Problem description: you write a library which contains some algorithms/tasks which can take a long time to finish, for various reasons: computational, file system, network communication etc. You want to be able to:
- Send some progress information about the task (progress, activity logging etc.)
- Have a way to abort the task before completion if some external signal or property has been set.
I've implemented a framework for this, but this requires that all such tasks have to reference an assembly which contains this framework.
My question: is there an already built-in mechanism in .NET framework (3.5 or below) for the problem described above?
I know I could use events, but this would mean long running tasks would have to expose such events, which I think is an overhead. Ideally I want to have a framework which hides away multithreading issues and is dependency-injection friendly, but would not depend on an additional custom assembly and would not pollute the original interface.

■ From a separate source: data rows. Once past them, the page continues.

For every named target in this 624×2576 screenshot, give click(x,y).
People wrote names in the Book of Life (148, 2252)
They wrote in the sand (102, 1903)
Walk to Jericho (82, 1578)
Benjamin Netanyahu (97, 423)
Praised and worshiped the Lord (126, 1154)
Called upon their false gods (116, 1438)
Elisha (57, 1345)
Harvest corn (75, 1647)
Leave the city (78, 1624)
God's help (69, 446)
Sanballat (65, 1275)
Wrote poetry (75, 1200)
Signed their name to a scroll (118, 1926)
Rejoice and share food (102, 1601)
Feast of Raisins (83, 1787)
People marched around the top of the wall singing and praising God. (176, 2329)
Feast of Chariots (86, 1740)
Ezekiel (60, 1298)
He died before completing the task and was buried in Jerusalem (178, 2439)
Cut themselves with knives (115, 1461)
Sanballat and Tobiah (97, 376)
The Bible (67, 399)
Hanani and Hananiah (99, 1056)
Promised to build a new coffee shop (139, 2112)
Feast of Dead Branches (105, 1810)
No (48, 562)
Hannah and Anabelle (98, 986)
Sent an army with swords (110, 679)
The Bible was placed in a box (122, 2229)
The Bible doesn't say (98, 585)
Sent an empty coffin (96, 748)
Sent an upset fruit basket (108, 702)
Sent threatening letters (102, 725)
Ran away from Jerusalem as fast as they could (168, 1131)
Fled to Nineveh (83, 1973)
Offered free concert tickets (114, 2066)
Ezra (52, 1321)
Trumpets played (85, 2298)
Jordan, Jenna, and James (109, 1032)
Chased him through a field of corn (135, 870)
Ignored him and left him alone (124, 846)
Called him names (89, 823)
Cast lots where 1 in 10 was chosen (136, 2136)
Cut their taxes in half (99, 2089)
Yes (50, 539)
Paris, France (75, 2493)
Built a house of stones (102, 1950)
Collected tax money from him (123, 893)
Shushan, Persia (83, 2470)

I hope I described the problem well enough. If not, I can post some samples of the interfaces from my own framework.
UPDATE: OK, I think my problem description needs a bit of clarification :). When I say "long-running", I don't mean "long" in the workflow-sense. I'm working on a WinForms mapping app which does all sorts of stuff, like generating relief contours. To do this, it first has to download the elevation data files from a FTP server, unzip them and then perform some calculations. I wrote the code for this a long time ago, but in order to make it more GUI-friendly, I have to retro-fit various checks - for example, detecting that the user has clicked on the Abort button and stop the process.
So basically my concern is: how to write a code that can later (if ever) be used in a GUI environment, where you cannot simply run everything in the main GUI thread and freeze the whole application. The challenge is to find a way to make your code suitable for GUI purposes without tying it to a particular GUI platform.